Note: This case arises from an adversary proceeding in which a bankruptcy trustee (Trustee) had alleged that Jack Tramiel (Applicant) fraudulently obtained real property as one of the debtor's directors in a sale of the estate's property. Applicant was required to maintain a US$ 162,250.00 standby letter of credit as a substitute for a supersedeas bond to preserve Applicant's rights pending determination of the appeal. After appeals, the Court of Appeals for the Ninth Circuit ruled that the transfer was fraudulent but that Applicant's liability "was reduced to zero after application of a good faith transferee reduction and a settlement credit." The Trustee's petition to the U.S. Supreme Court was denied. Applicant then sued Trustee to recover the cost of maintaining the standby.
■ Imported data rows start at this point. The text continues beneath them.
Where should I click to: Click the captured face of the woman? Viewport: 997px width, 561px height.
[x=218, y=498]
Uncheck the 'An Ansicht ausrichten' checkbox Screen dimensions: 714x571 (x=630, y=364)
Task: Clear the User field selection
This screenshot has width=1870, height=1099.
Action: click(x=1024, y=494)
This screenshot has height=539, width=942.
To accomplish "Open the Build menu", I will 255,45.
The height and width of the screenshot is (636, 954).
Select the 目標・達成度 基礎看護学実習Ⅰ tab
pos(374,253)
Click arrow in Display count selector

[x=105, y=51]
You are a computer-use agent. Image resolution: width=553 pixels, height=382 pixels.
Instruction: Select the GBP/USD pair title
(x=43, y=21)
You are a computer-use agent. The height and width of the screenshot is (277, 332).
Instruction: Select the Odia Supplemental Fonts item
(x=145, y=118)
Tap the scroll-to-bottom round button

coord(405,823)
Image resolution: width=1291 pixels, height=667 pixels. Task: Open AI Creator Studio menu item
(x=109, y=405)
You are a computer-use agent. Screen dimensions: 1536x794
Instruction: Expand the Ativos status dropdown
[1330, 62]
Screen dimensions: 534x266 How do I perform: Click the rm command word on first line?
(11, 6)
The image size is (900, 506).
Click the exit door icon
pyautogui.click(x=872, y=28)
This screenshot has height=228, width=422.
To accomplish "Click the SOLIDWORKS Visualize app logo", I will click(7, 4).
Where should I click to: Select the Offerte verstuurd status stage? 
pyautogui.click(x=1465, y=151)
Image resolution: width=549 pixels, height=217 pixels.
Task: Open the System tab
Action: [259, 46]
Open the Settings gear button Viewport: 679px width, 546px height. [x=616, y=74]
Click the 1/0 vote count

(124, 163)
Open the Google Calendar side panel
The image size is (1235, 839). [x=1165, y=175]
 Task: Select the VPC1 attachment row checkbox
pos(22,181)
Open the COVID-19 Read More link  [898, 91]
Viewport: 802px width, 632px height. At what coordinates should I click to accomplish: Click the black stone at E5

The U.S. District Court for the Northern District of California, San Jose Division, Fogel, J., ruled Applicant was entitled to half the $162,250.00 amount of the standby, or US$ 81,125.00. The court's decision turned on which rule governed the recovery of costs. Applicant argued that Federal Rule of Appellate Procedure (FRAP) 39 and Civil Local Rule (CLR) 54-3 were applicable while Trustee countered that Bankruptcy Rule of Procedure (Bankruptcy Rule) 8014 applied. The court held that Bankruptcy Rule 8014 governed recovery of costs of maintaining an appeal from bankruptcy court to district court, CLR 54-3 governed recovery of costs incurred during litigation in district court, and FRAP 39 governed recovery for maintaining an appeal from district court to appeals court, as in the present case. The court stated that under FRAP 39(e), Applicant was entitled to recover "premiums paid for a supersedeas bond or other bond to preserve rights pending appeal". The court held that LC fees preserving rights on appeal are recoverable when the opposing parties agreed to the LC's use as a cheaper alternative. The court found that Trustee had agreed to the standby's use and that in its petition to the Supreme Court, it was Trustee's position that Applicant was required to maintain the standby.

Trustee argued that recovery should be denied due to Trustee's good faith, limited resources, the closeness of the case, and Applicant's fraud. The court, citing the Court of Appeals for the Ninth Circuit, held that such factors could be considered. In light of Trustee's financial position and Applicant's fraud, the court awarded half the recoverable amount, or $81,125.00.



The views expressed in this Case Summary are those of the Institute of International Banking Law and Practice and not necessarily those of ICC or the other partners in DC-PRO.